** Prompt **
Lines below starting with the line with "Task: Select the" and going on through the line with "Screen dimensions: 815x577" must be output exactly; the rest of the records must be left out.

** Data to use **
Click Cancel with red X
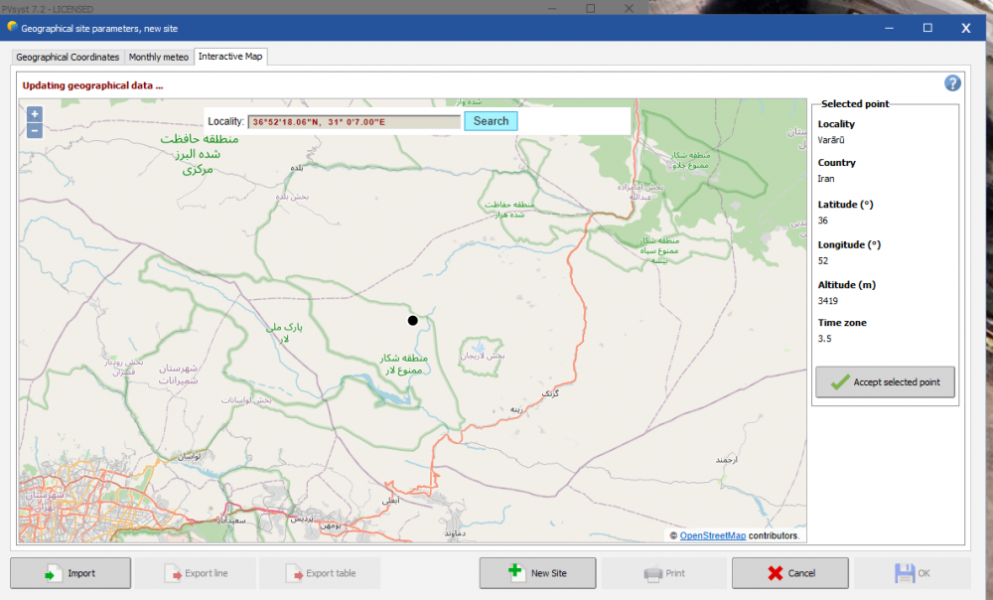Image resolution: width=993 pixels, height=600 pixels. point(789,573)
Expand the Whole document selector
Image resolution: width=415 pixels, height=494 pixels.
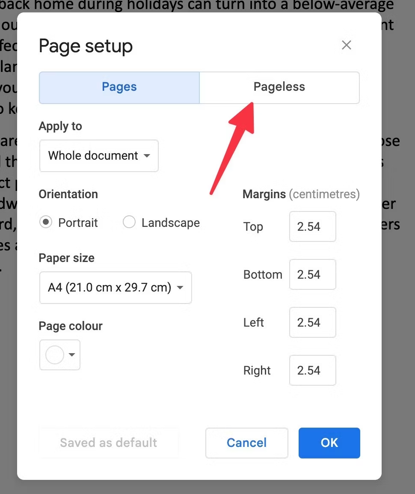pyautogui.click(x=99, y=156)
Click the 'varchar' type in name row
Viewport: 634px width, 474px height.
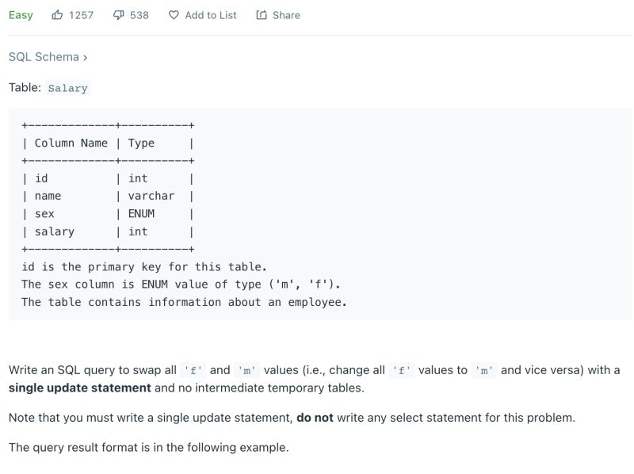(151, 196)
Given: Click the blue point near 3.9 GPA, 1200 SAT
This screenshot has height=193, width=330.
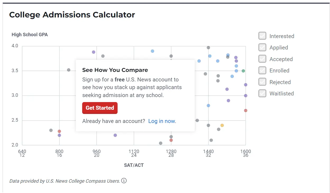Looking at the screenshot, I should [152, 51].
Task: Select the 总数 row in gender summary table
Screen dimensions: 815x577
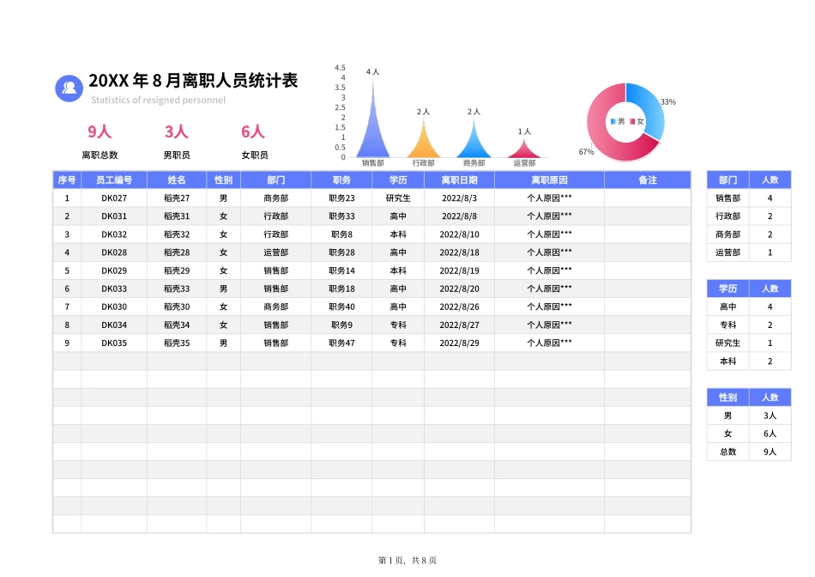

==

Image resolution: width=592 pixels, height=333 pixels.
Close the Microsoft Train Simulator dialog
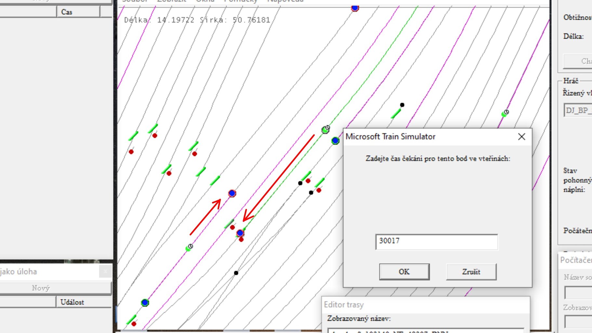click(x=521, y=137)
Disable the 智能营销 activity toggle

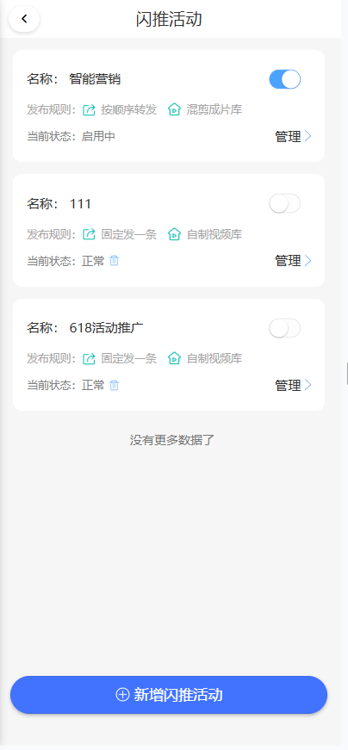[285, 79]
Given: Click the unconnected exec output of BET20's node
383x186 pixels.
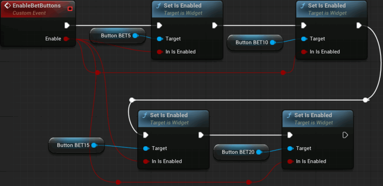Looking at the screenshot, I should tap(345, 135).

...

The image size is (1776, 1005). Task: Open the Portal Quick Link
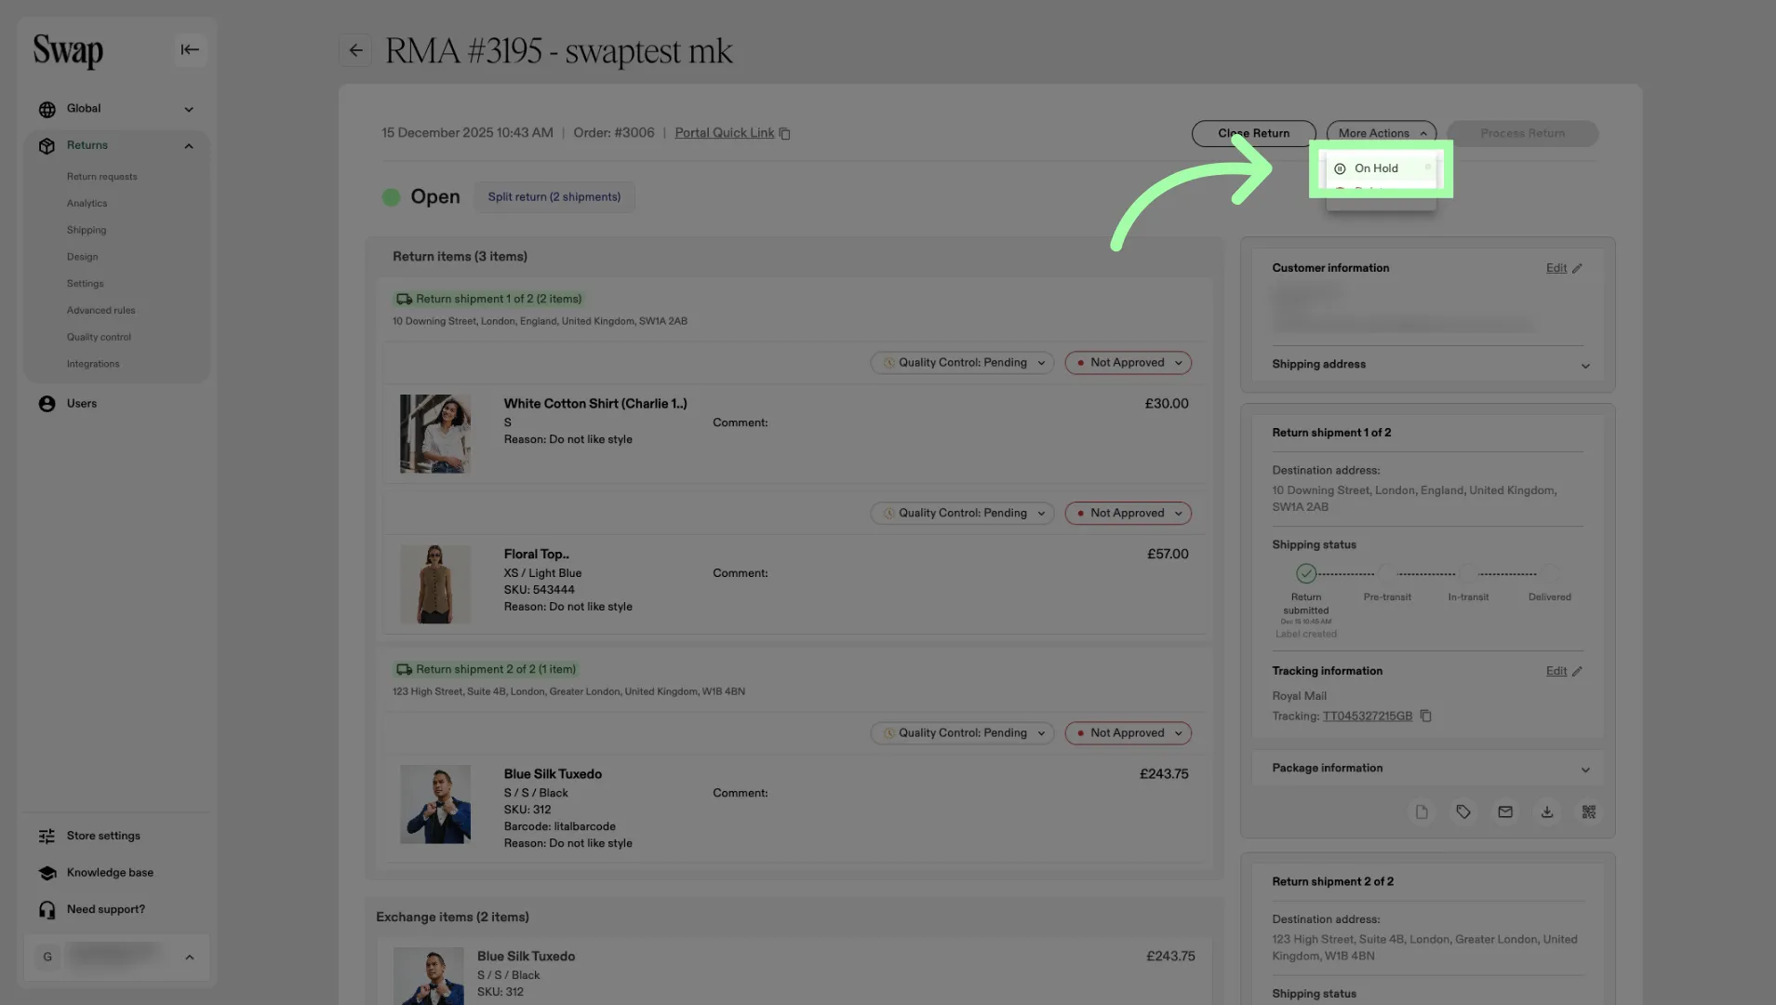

** Solution to this problem **
Task: Select the 总数 row in gender summary table
Screen dimensions: 815x577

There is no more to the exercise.